Tomorrow--weather permitting--I leave for my field's big annual conference in Chicago. Given that there's a big storm between here and the upper midwest I'm not sure if I'll make it, which makes me wonder about the wisdom of scheduling anything in Chicago until later in the month.
For the first time since I've had a baby, I've had to juggle writing to a deadline and an infant. I have yet to adapt my working method (waiting until the last minute and writing crazily and ignoring everything else) to life with a newborn. I'm starting to see that what worked before won't work again until he's old enough to do his own thing without Mum worrying about him. Babies don't respect schedules and they want attention and S is going through a phase of eating more than his little tummy can take for hours on end and then spitting back up for the next few hours. He also doesn't want to sleep when we are around. I want to give him everything and perhaps dedicated days last week to him when I could have been working but I'm also aware that he needs that attention and that this process of balancing work/motherhood will take a while to fine tune.
So I'm here with an unfinished, unproofread paper that is far from my best work. My bags aren't packed. I'm tired. He's finally asleep and I have to leave tomorrow and run a rather time consuming errand before I go. I have no powerpoint, my clips are not edited onto a disc. Will this be the year I take my laptop and write on the plane and at airports? Given that I have to take my breast pump, I'm inclined to think I'll be jotting notes down on paper instead.

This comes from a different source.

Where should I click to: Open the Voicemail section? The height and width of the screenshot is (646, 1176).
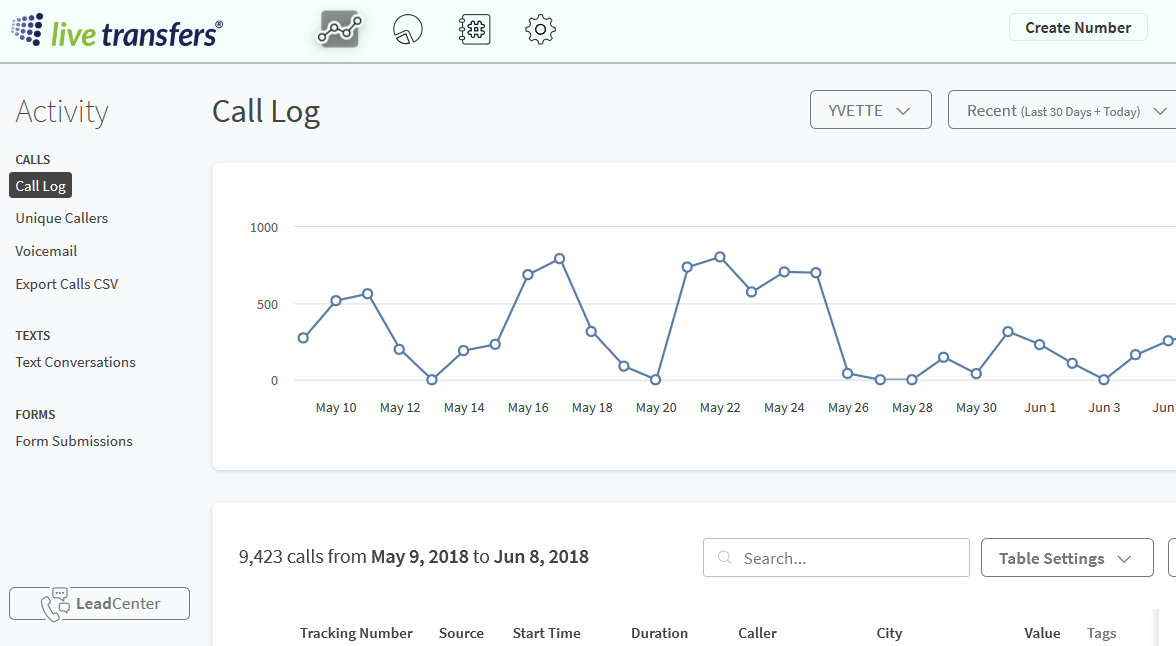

I love conferences but I don't want to leave my baby and I don't think it's fair on him or Evan. If only a family trip was possible but it might even be too early in my little one's life to take him so far, particularly in bad weather. At the moment, I just want to snuggle up in bed and cuddle him. If only cosleeping wasn't dangerous--I've not done it and won't do anything that might hurt him but it would be so lovely to sleep with my baby boy in my arms. At this point, I'm so tired that sleep appeals to me the most--not socializing, papers and academic politics.